Tim Dobson and I swapped books. It was one of those crazy internet things where I randomly sent him a copy of Unlocking the Clubhouse, and Tim bought me a copy of Delivering Happiness. We don’t see each other much, so we did this using Amazon.

This is the story of that book. This is definitely not the sort of book I would normally read thing. So that’s good thing. There’s no point in sending me a book that it is already on my reading list: much more interesting to be sent something slightly quirky.

Tony Hsieh is CEO of Zappos.com, and the book is about how he discovered how to make Zappos.com great (hint: by “Delivering Happiness”). I hadn’t heard of Zappos.com when I got the book, and having read it, I’m still not sure if I should’ve heard of Zappos. I think this is mostly geographical. I’m in the UK and Zappos seem to be a North American shoe e-tailer. Haha. “e-tailer”. Yes, the book is largely a story about _that_ era, when selling things online was novel enough to be talked about (to quote: “There will never be another 1997”).

I have to get one thing out of the way. Typography. Generally, the typography and book design drifts between mediocre and terrible. The main body text is just fine. But the line length is too long and the margins too small. There are many quotes in the book, extracts from emails and blog posts and so on, and in some sections Zappos employees have been invited to write a few paragraphs. These displays are poorly designed. No consideration of visual flow, and alarming and inconsistent choice of font. The whole thing gives the impression of having been done by dumping the whole lot into a Word document, fiddling with the fonts a bit, and then posting off to a print-on-demand publisher without ever having been edited. As one of the reviewers in the blurb says: “honest, passionate and humble, fun and a little weird”.

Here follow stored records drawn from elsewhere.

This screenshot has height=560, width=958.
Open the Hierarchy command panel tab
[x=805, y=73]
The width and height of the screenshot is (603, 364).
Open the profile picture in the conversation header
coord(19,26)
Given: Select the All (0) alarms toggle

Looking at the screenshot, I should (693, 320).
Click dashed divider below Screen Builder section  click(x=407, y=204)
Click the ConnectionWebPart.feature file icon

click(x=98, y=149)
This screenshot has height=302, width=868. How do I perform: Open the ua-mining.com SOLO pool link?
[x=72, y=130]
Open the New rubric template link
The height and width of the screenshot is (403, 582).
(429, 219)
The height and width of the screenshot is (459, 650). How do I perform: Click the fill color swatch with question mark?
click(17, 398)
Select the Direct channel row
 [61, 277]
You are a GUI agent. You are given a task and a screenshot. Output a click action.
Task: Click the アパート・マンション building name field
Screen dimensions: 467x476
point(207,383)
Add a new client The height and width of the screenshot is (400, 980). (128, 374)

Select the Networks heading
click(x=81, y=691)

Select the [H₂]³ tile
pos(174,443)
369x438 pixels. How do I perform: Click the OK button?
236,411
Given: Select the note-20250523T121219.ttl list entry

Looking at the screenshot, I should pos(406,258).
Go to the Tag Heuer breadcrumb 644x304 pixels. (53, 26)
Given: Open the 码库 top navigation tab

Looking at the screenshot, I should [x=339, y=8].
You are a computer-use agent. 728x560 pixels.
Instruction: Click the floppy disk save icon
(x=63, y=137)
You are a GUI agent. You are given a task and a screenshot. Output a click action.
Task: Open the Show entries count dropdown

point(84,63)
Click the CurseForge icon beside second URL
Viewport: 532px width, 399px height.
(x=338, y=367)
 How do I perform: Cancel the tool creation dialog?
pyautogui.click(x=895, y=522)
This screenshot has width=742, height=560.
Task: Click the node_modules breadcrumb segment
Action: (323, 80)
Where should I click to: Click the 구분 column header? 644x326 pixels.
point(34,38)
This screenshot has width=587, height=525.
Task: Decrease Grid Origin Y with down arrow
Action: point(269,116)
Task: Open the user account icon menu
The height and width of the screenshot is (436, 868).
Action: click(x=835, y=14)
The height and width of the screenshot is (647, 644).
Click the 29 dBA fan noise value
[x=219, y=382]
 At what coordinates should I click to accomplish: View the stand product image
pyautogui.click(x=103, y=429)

It really could have done with a little bit of book design and/or editing.

What about the content and the message? It’s a fun read. Despite my quip about it not being edited, it has at least been proofread. It’s self indulgent and egotistical. It’s written as if I already know who Tony Hsieh is and all about the california start-up scene of the late 1990s. Despite all that, I like it.

It is a story of journeys. Tony’s journey from childhood to Zappos, and then Zappos’ journey. There is a real central crisis: at one point Tony and other key people are deciding whether to kill Zappos, which they love but they didn’t create but which they did nurture, or to become even closer to Zappos. The book is about Zappos, so, obviously they decided to get closer. The second journey of how Zappos grows is the more interesting story. It’s illustrated with many amusing anecdotes not just from Tony, but personal (and badly typeset) stories from staff and friends too.

It is in this journey that Tony discovers happiness. Or rather, discovers how happiness can improve a business, and ultimately realises that it may be the key to improving the world. The closing parts of the book read like a call to arms. Arms to embrace happiness and each other, not arming for war. The US edition has one of the flash things on the corner but instead of saying “Fork me on github” it says “Join the movement”. Kinda creepy.

The book is very quotable and says many things I already agree with: On quitting a boring job at Oracle: “be in control of our own destiny”. On making the mistake of buying logistics rather than building it: “we should never outsource our core competency”.

Tony writes openly and passionately. There are definitely interesting things to read. Ideas that you might want to consider applying to your company, your hires, your life, your friends. It won’t all stick, but I don’t think it has to.

Thanks Tim for delivering “Delivering Happiness” to me!